─── Supplied text

Friday, July 25, 2008

July 25: St. James and Humanae Vitae

Today is significant for two reasons:

1. Today is the feast of St. James the Greater, the patron of the first parish I was assigned to after ordination.  I spent five years there.  Since then, every Mass I celebrate on July 25 fills my mind with flashbacks of those years.  What's that Beatles song?  "There are places I remember, all my life..."

2. Today is the 40th anniversary of Pope Paul VI's Humanae Vitae.  How do you describe it, in a nutshell?  Remember the movie "Men in
 Remember that teeny, tiny gun that Tommy Lee Jones gave Will Smith to use?  Remember how, when he finally shot that gun it had huge power to it?

THAT'S what Humanae Vitae has been in the life of the Church.

To begin with, the first thing that one notices is the size of the encyclical.  It's a short read.  My copy of it (purchased years ago from the Daughter's of St. Paul, back in the days before Vatican documents were available online) has only 15 pages.  Compare that to the 145 pages of Pope John Paul's Veritatis Splendor, 158 pages in Pastores Dabo Vobis, or 167 pages in Evangelium Vitae.  Fifteen pages, containing 31 paragraphs, that's all.

What is it the "center of the storm"?  Here it is, found in paragraph 11:
"... each and every marriage act (quilibet matrimonii usus) must remain open to the transmission of life."
Ladies and Gentlemen, you're looking at what was, in 1968, the rough equivalent of Plutonium in the life of the Church.  And, like any radioactive element, it's half-life continues to affect the Catholic Church today.

Here's what Pope Paul wrote in Humanae Vitae to Priests:
And now, beloved sons, you who are priests, you who in virtue of your sacred office act as counselors and spiritual leaders both of individual men and women and of families—We turn to you filled with great confidence. For it is your principal duty—We are speaking especially to you who teach moral theology—to spell out clearly and completely the Church's teaching on marriage. In the performance of your ministry you must be the first to give an example of that sincere obedience, inward as well as outward, which is due to the magisterium of the Church. For, as you know, the pastors of the Church enjoy a special light of the Holy Spirit in teaching the truth. And this, rather than the arguments they put forward, is why you are bound to such obedience. Nor will it escape you that if men's peace of soul and the unity of the Christian people are to be preserved, then it is of the utmost importance that in moral as well as in dogmatic theology all should obey the magisterium of the Church and should speak as with one voice. Therefore We make Our own the anxious words of the great Apostle Paul and with all Our heart We renew Our appeal to you: "I appeal to you, brethren, by the name of our Lord Jesus Christ, that all of you agree and that there be no dissensions among you, but that you be united in the same mind and the same judgment."

──────

* [Requirement 1]: In the post on St. James and Humanae Vitae, transcribe the passage that opens with "1. Today is" and ends after "been in the life of the Church.".
* [Requirement 2]: Continue the post on St. James and Humanae Vitae, starting after its final sentence.

─── Collected data

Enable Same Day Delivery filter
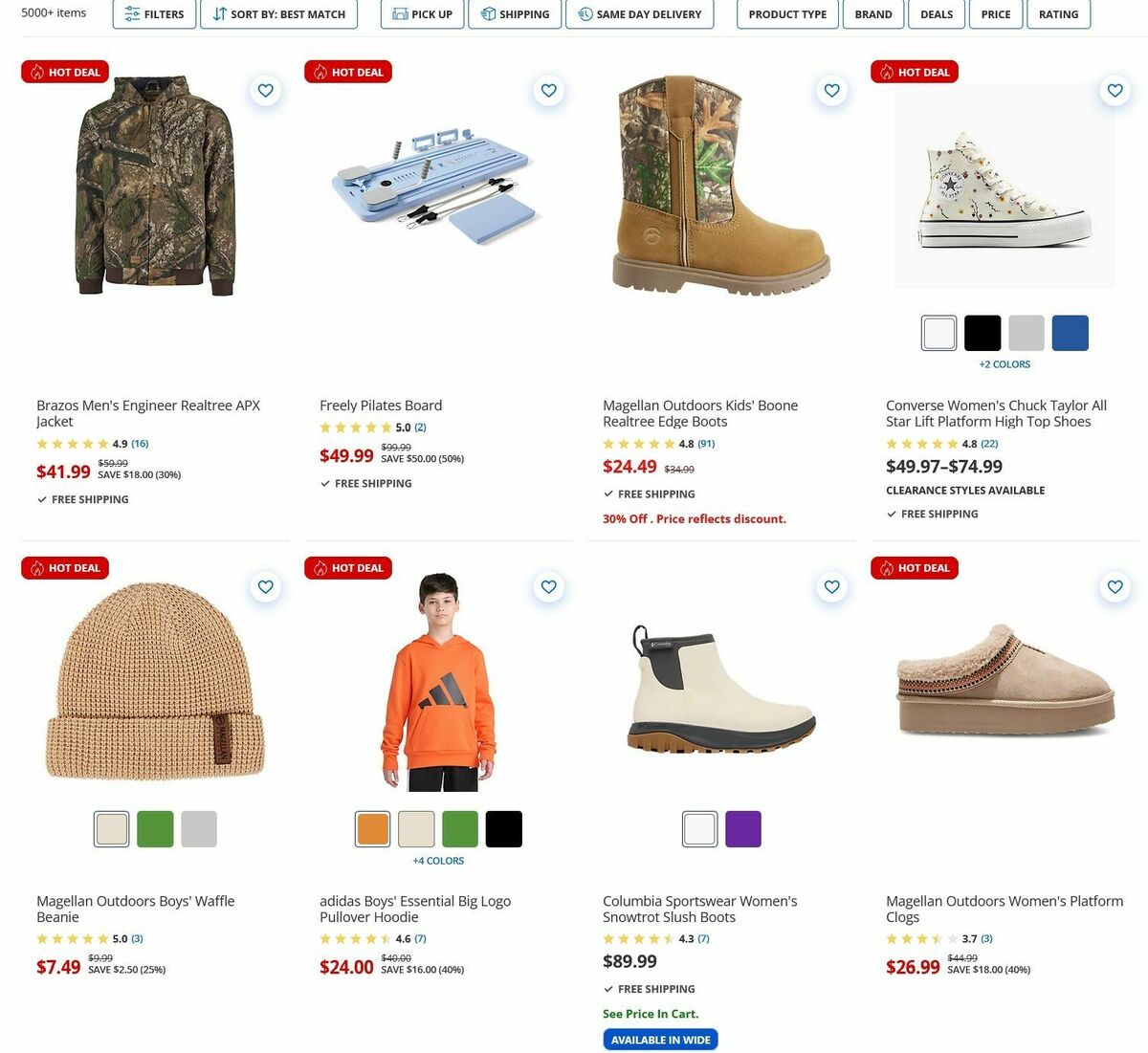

──────

* [Task response 1]:
1. Today is the feast of St. James the Greater, the patron of the first parish I was assigned to after ordination.  I spent five years there.  Since then, every Mass I celebrate on July 25 fills my mind with flashbacks of those years.  What's that Beatles song?  "There are places I remember, all my life..."

2. Today is the 40th anniversary of Pope Paul VI's Humanae Vitae.  How do you describe it, in a nutshell?  Remember the movie "Men in
 Remember that teeny, tiny gun that Tommy Lee Jones gave Will Smith to use?  Remember how, when he finally shot that gun it had huge power to it?

THAT'S what Humanae Vitae has been in the life of the Church.

* [Task response 2]:
29. Now it is an outstanding manifestation of charity toward souls to omit nothing from the saving doctrine of Christ; but this must always be joined with tolerance and charity, as Christ Himself showed in His conversations and dealings with men. For when He came, not to judge, but to save the world, was He not bitterly severe toward sin, but patient and abounding in mercy toward sinners?

Husbands and wives, therefore, when deeply distressed by reason of the difficulties of their life, must find stamped in the heart and voice of their priest the likeness of the voice and the love of our Redeemer.

So speak with full confidence, beloved sons, convinced that while the Holy Spirit of God is present to the magisterium proclaiming sound doctrine, He also illumines from within the hearts of the faithful and invites their assent. Teach married couples the necessary way of prayer and prepare them to approach more often with great faith the Sacraments of the Eucharist and of Penance. Let them never lose heart because of their weakness.

The "radioactivity" metaphor is poignant.  In the 40 years since it came out, some have treated the encyclical like it really was "radioactive", and avoided it altogether.  Others have been brave enough to draw near to it, knowing that, if handled properly, its power could be harnessed.  But for most people, Humanae Vitae, like nuclear power, is something they simply don't know enough about.

That can change.  Today, click on this link and read Humanae Vitae for yourself.  Remember the time it was written, 1968, and what the world was like at that time.

Read it and it may give you a new opinion about Pope Paul's courageousness and foresight.  Read paragraph 17 and decide for yourself whether, in 2008, Papa Montini could be considered a prophet because of what he wrote 40 years ago about what the consequences of a "contraceptive culture" would be.